By Krittivas Mukherjee

COLOMBO, July 31 (Reuters) - Sri Lanka may be close to a military victory over Tamil Tiger separatists, but the rebels could still wage a protracted low-intensity insurgency with hidden resources, a senior foreign ministry official said.

"Defeating the LTTE might not be the end of the story because an organisation like this might still have some resources hidden away," Sri Lanka's Foreign Secretary Palitha Kohona told Reuters in an interview.

"This might continue to be a problem for us."

The Liberation Tigers of Tamil Eelam (LTTE), which the United States classifies as a terrorist group, is fighting to create an independent state for ethnic minority Tamils in north and east Sri Lanka.

One of the deadliest contemporary civil wars, it has killed more than 70,000 people in a quarter of a century of fighting.
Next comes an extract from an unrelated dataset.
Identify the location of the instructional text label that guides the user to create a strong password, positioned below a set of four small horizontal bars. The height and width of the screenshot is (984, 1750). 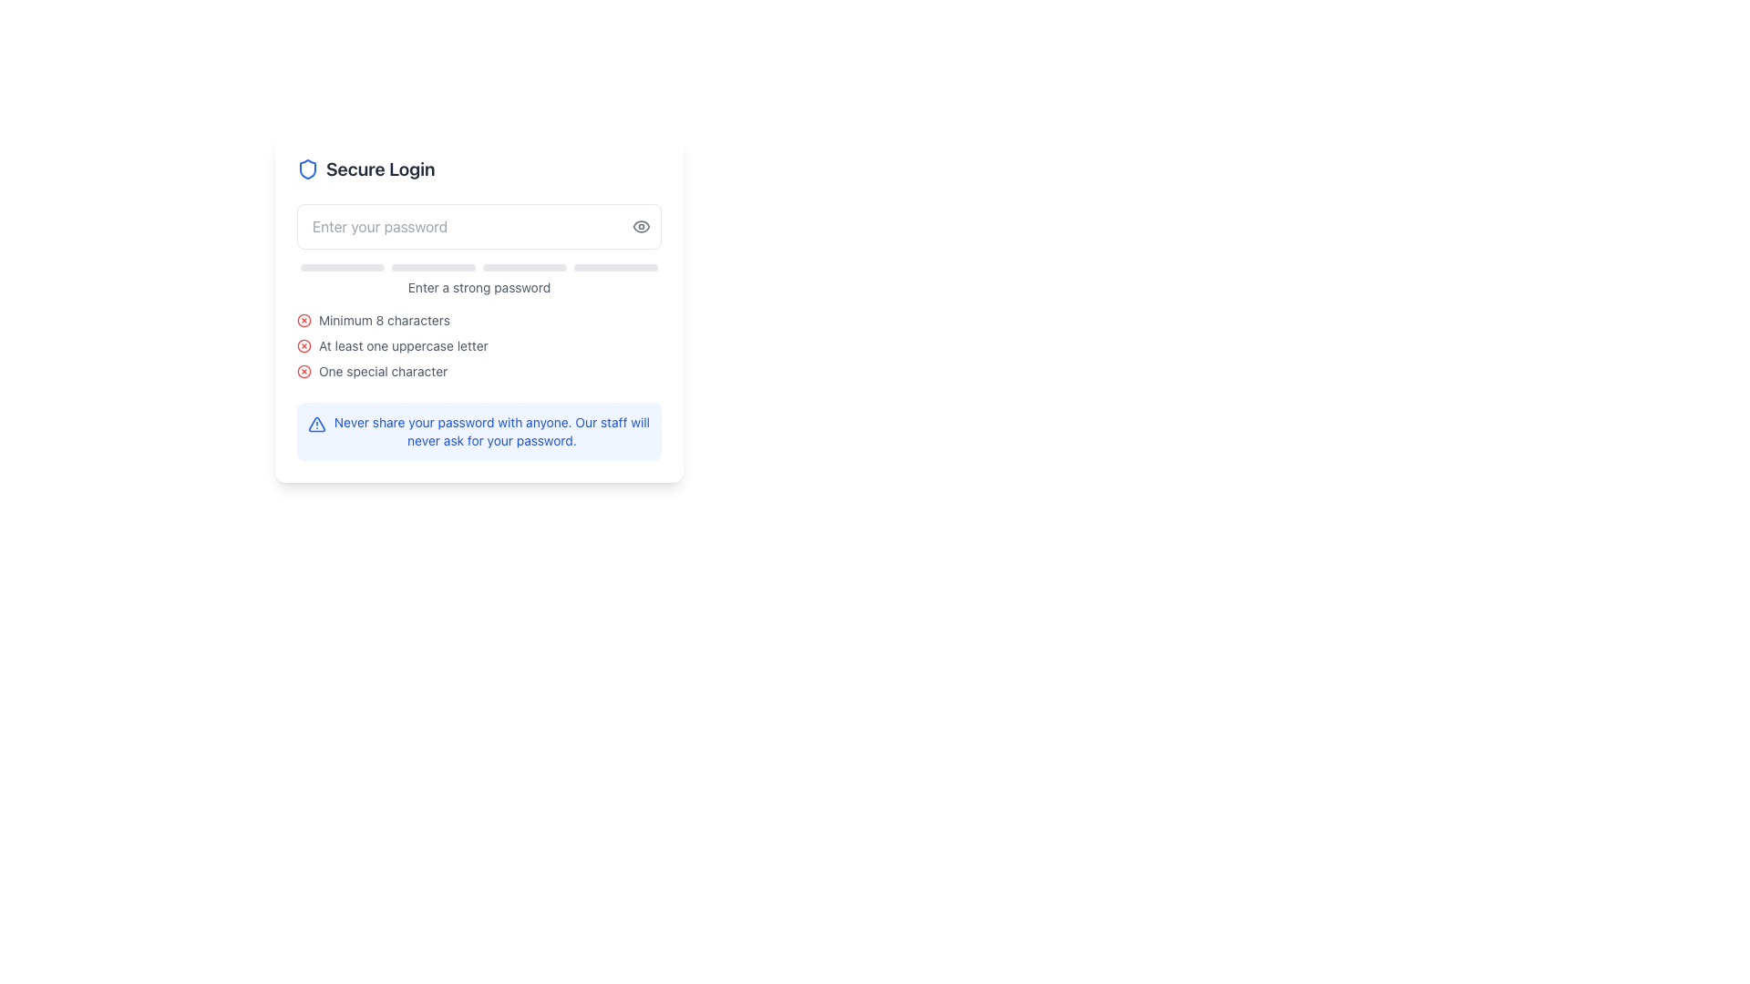
(479, 287).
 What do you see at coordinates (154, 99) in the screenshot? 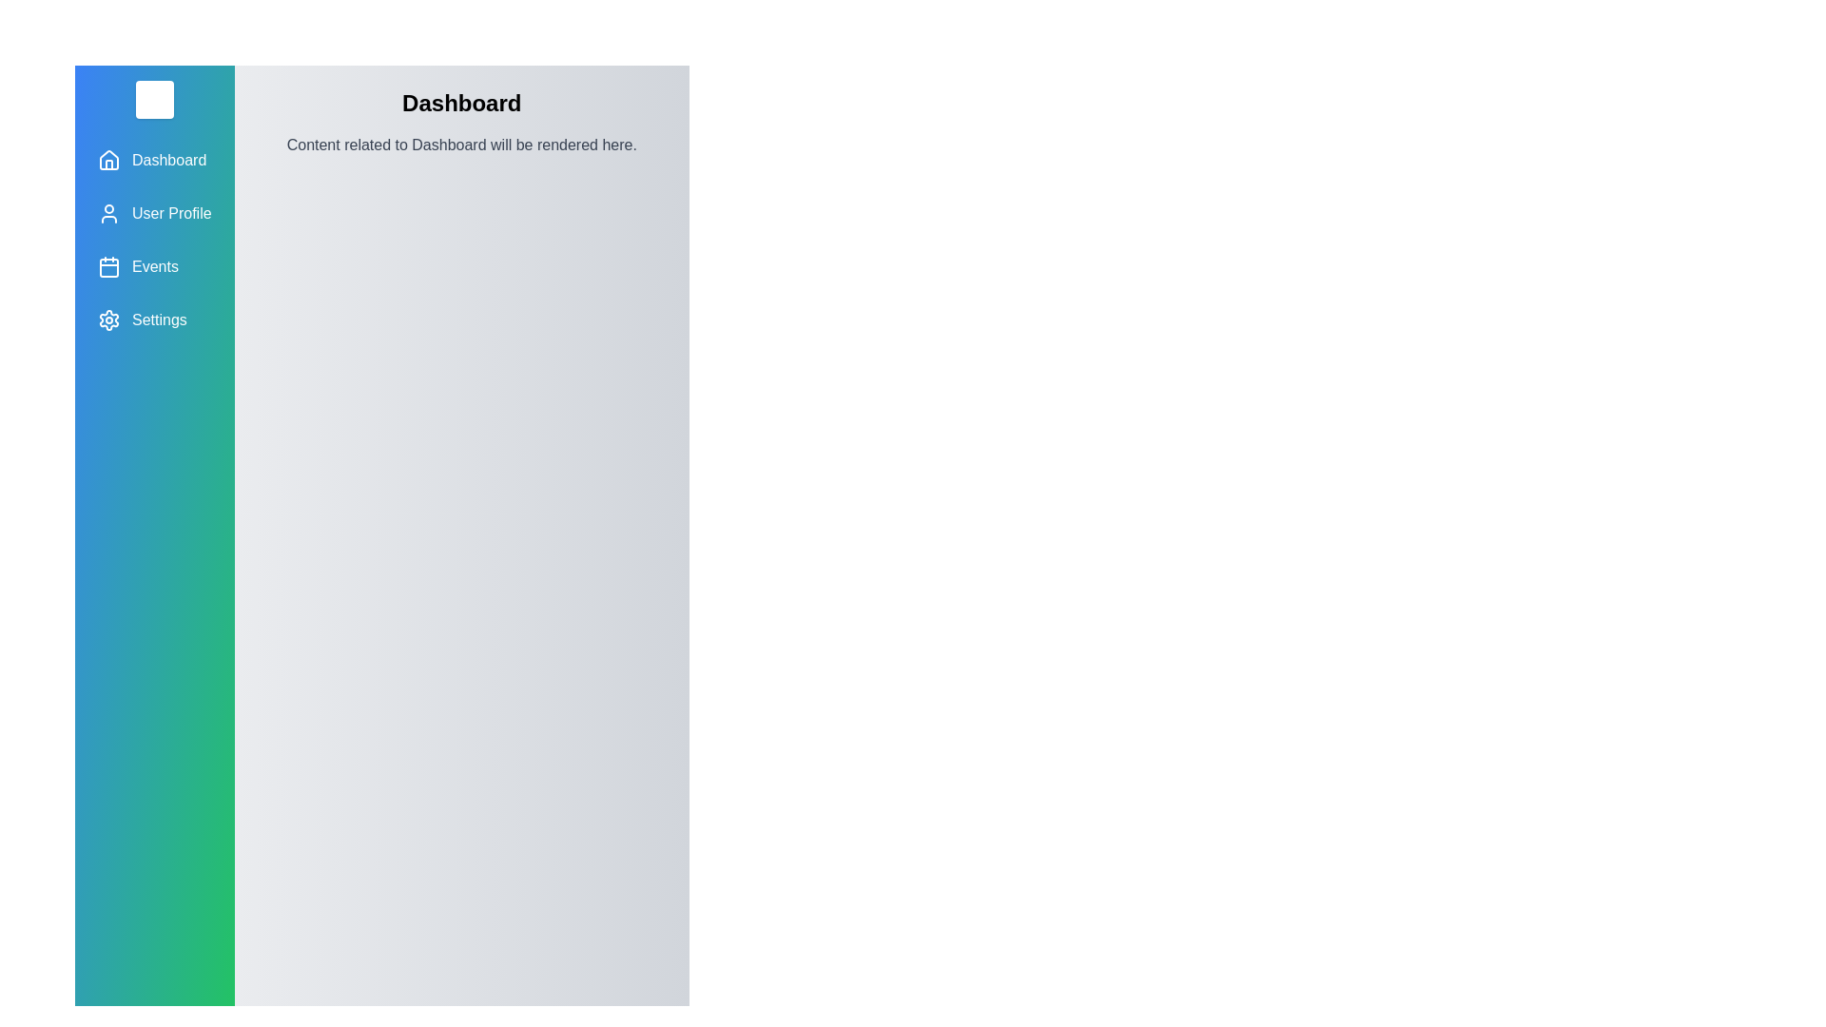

Often credited with perfecting the modern suicide bomb attack, the LTTE has conventional military capability as well, including a rag-tag air force and a navy with considerable firepower.

Kohona's comments came amid increasing signs the military was gaining an upper hand with near-daily land, sea and air attacks, as part of a strategy to gradually retake the Tigers' northern stronghold.

Analysts say the military had an advantage in the latest phase of the war given its superior air power, strength of numbers and swathes of terrain captured in the island's east. But they still see no clear winner on the horizon.

Sri Lanka's army commander, Sanath Fonseka, said last month the LTTE would lose all its territory in less than a year.

But Kohona warned it could still carry on a protracted hit-and-run insurgency with military hardware such as explosives-strapped speedboats and small arms saved from its present armed campaign.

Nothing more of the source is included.